Climate South East is not a traditional green organisation, insists coordinator Kristen Guida. Rather than seek ways to reduce carbon emissions, which is the focus of innumerable environmental projects, CSE wants to help businesses adapt to the challenges of climate change.

“It started about 12 years ago,” she says. “A lot of organisations were starting to deal with environmental issues and carbon reduction and there was a lot of evidence coming to light that even if we stopped all carbon emissions immediately there would still be some climate change because of past emissions built into the system.”

In the South East, various interested groups commissioned a report to find out what those impacts might be for sectors such as business, tourism and biodiversity.

Kristen says: “It was about trying to think, ‘Now we’ve started to do some of the damage, how would that affect us?’ – things like increased storminess, heatwaves, warmer winters, wetter summers.”

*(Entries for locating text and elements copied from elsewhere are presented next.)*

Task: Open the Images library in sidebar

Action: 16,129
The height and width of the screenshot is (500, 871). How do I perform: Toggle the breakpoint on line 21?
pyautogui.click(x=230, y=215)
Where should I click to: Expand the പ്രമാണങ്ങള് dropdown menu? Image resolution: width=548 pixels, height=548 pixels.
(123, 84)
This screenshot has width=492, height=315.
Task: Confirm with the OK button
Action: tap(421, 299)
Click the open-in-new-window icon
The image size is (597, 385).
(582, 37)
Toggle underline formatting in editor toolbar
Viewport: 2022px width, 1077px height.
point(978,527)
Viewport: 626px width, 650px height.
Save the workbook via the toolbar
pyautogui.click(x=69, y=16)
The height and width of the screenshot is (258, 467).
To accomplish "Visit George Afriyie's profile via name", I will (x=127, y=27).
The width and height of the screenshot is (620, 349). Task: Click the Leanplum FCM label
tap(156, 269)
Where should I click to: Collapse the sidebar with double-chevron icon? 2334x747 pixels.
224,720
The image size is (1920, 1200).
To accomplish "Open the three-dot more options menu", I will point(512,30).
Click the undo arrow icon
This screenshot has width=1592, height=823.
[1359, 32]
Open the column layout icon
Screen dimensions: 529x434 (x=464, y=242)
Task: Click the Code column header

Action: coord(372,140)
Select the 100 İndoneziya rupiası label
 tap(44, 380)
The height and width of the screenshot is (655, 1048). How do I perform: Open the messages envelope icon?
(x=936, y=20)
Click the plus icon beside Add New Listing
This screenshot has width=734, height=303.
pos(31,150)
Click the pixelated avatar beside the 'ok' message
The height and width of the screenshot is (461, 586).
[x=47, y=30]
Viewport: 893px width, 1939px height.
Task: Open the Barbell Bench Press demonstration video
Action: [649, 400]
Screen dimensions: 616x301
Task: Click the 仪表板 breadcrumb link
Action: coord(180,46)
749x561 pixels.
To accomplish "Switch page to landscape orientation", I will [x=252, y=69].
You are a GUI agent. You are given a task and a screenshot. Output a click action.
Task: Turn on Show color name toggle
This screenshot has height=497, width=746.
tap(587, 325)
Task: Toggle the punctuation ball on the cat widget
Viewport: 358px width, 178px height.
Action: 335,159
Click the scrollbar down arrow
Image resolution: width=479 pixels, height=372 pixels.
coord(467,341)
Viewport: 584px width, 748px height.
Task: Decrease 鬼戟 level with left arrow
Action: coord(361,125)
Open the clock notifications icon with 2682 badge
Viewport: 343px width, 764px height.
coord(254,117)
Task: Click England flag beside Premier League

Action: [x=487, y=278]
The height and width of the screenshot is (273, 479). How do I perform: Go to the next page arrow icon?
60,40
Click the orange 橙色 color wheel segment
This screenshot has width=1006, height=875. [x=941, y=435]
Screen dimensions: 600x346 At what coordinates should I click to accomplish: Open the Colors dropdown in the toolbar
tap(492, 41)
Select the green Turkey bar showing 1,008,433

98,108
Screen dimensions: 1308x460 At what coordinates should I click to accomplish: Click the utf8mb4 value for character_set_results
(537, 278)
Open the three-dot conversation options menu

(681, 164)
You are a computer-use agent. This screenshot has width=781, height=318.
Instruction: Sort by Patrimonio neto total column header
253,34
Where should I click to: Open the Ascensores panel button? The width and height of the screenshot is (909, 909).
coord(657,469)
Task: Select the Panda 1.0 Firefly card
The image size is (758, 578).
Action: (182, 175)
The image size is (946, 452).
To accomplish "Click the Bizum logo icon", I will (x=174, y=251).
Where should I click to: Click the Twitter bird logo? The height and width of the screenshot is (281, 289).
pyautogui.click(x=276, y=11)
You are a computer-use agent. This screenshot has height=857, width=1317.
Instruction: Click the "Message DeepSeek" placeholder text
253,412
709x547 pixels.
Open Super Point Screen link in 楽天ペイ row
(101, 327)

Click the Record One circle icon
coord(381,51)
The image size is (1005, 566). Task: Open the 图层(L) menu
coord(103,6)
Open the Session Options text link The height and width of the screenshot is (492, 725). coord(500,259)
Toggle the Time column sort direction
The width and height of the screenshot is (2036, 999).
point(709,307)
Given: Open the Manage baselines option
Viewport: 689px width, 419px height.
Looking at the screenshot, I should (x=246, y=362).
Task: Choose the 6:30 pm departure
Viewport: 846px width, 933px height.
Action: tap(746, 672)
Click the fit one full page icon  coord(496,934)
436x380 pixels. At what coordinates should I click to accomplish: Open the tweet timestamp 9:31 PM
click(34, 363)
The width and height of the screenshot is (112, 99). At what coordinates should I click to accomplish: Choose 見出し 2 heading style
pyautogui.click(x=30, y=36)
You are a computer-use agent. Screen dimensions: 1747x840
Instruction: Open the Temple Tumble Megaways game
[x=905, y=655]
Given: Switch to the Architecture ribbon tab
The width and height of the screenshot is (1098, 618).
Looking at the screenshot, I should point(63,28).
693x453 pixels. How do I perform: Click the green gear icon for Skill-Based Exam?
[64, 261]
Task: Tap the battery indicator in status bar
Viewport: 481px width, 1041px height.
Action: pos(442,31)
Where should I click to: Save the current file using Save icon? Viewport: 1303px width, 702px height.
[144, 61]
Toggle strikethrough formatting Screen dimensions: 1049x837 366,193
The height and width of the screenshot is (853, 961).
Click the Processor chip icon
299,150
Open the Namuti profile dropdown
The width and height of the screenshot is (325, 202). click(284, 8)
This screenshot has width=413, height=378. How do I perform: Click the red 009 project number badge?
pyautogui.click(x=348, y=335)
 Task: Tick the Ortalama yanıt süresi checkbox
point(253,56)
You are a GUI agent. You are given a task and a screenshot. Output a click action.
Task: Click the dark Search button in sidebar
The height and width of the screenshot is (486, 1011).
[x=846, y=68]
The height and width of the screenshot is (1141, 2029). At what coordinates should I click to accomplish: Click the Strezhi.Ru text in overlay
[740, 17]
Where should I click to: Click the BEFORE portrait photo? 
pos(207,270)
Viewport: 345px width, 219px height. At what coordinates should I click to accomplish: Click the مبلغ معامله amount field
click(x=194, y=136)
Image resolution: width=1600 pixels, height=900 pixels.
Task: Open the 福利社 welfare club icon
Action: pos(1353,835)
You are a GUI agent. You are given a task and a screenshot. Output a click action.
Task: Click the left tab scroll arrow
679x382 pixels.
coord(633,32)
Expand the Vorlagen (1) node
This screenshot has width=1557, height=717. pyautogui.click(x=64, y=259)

From that initial report, Climate South East was formed and over the years has continued to focus on supporting organisations to understand what the potential impacts of climate change are for them and helping them to work out ways of addressing them, such as the combined impacts of hotter summers and water scarcity on tourism, or a decrease in food security and broken supply chains for catering businesses. For the past three years, the organisation was funded by Defra, thanks to a national requirement for all local authorities to look at adaptation to climate change. However, the Coalition Government scrapped the necessity for any kind of local adaptation plan. Kristen says it is a great frustration, since many authorities had recognised that climate risk planning isn’t an additional bonus but an important part of long-term decision and policy making.

She says: “There had been a lot of progress made over the past three years but then the work just stopped. It’s been a bit of scramble to make sure we can collect the good stuff and that it’s not lost.

It’s a big challenge. A lot of local authority officers say they had a great programme but have no justification for working on it now because budget cuts have meant so much scaling back.”

Since the change, CSE has linked up with other regional climate partnerships to form a national group, Climate UK, in an effort to keep alive a lot of the knowledge gained .

While the adaptation agenda is different to the more commonly known efforts at mitigation, there are undeniably links between the two, and planning for adaptation is as vital as emission reduction.

Kristen says: “It’s unbelievably important that we don’t think of it as giving up. Anyone who takes climate change seriously knows it’s absolutely urgent we reduce emissions but because of the damage already done we have to adapt. The people who will be most vulnerable are already the people most vulnerable in society.”

Ultimately, it comes down to the great British pastime of talking about weather and how it’s going to change.

“We already aren’t prepared for the weather we do have,” Kristen says. “Snow and floods are a problem, the 2003 heatwave killed between 30,000 and 70,000 people in Europe. We need to look to the future and realise we have to live with the consequences of any decision we make now for a very long time.”